So, as someone who champions the much-maligned Suicide Squad film, how do I feel about this? I think it is a suitable follow up that exceeds the original, mainly due to its construction, effects and it feels more complete.
Extras: No extras on the 4K disc, but the accompanying Bluray has MUCHO extras.
Deleted and Extended Scenes are, as usual, superfluous and the film is better off without them… that’s not to say there isn’t some fun gore in them though… and a scene that shows the wackiness of Harley which I possibly would have left in.
Unlike the more recent Marvel movies, here is a gag reel that’s actually occasionally funny, especially showing off the comedy stylings of Pete Davidson, John Cena and Flula Borg, and perhaps acts as a warning that props don’t always do what they are supposed to do.
Bringing King Shark to Life looks at the physical and vocal acting that make this character, and the CGI the completes the whole thing.
Gotta Love the Squad looks at the comic on which the movie is based, the characters and the actors who play them… also in and around that, the costume designer and Gunn himself talk about the character design.
The Way of the Gunn is an old school ego-stroke, but if I consider that I like every movie he had made except one (Guardians of the Galaxy 2 is such a load of crap… even worse is the first is BRILLIANT so it hurts even more) I’d probably agree that the stroking is warranted.
Scene Breakdowns looks at the design of 4 scenes, from the set design to the stunts, and is exceptionally fascinating!

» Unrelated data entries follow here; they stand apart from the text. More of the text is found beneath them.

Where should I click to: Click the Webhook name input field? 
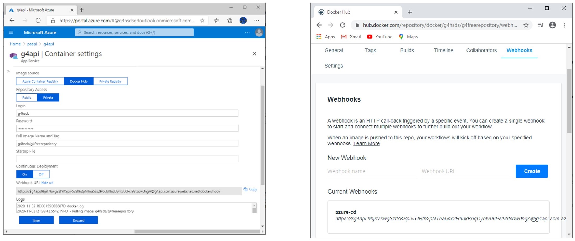click(372, 171)
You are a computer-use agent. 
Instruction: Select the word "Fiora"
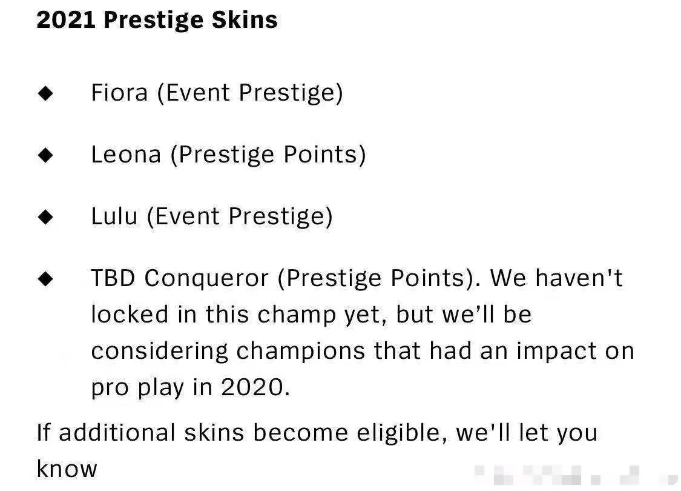pos(119,93)
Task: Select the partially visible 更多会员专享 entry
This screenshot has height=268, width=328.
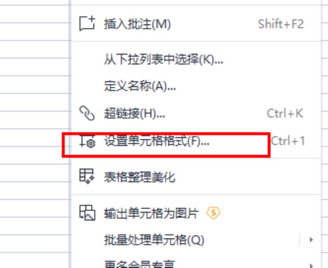Action: click(139, 264)
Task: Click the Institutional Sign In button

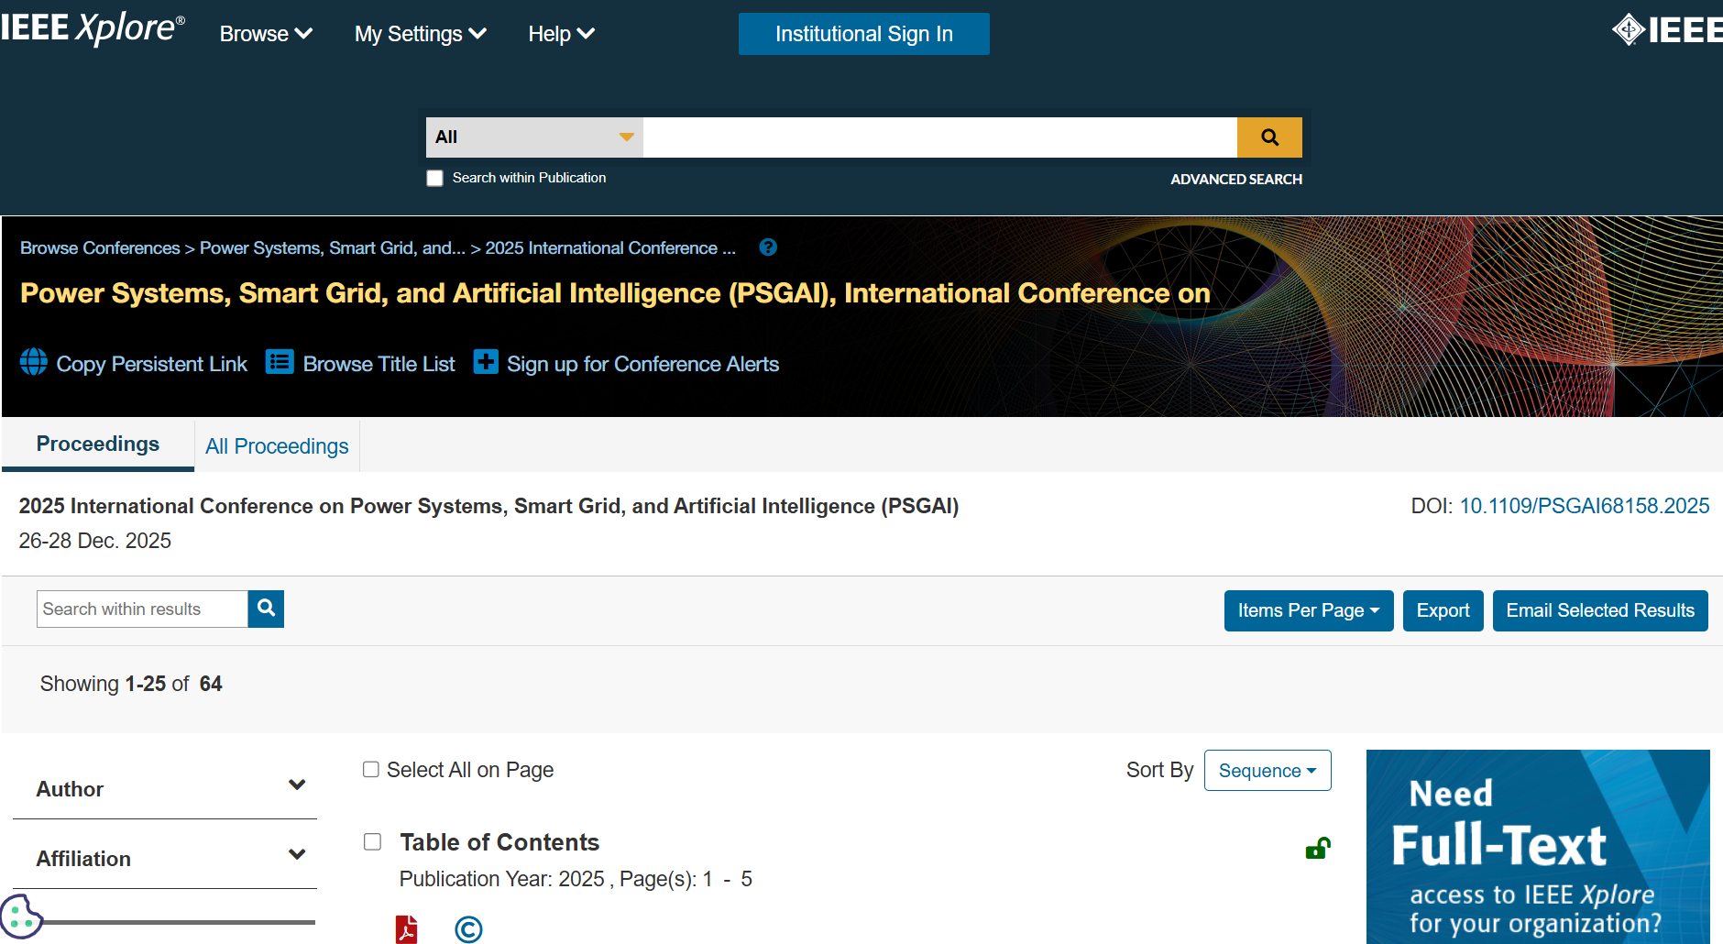Action: [863, 34]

Starro: It’s a Freakin’ Kaiju! talks about the brilliant decision to make the big bad thing a giant starfish that is traditionally a Justice League villain. The decision to not ‘adapt’ it but to instead make it just as dumb as comics are was a brilliant one and is discussed here.
Retro Trailers: War, Horror and Buddy-Cop are just amazing! These are trailers for the film but making them look like a 70s war film, an 80s horror and a late 80s cop film: these sit right in Gunn’s love of cinema and his sense of humour! It’s also nice that they highlight different characters too: the horror film highlights Ratcatcher 2 more than anyone else, and the buddy-cop trailer is all about Cena and Elba.
Commentary with Director/ Writer James Gunn is a lesson in filmmaking and a fascinating look at his creative process.
WISIA: It’s very funny and very gory and occasionally sexy… ticks the ‘watch again’ boxes!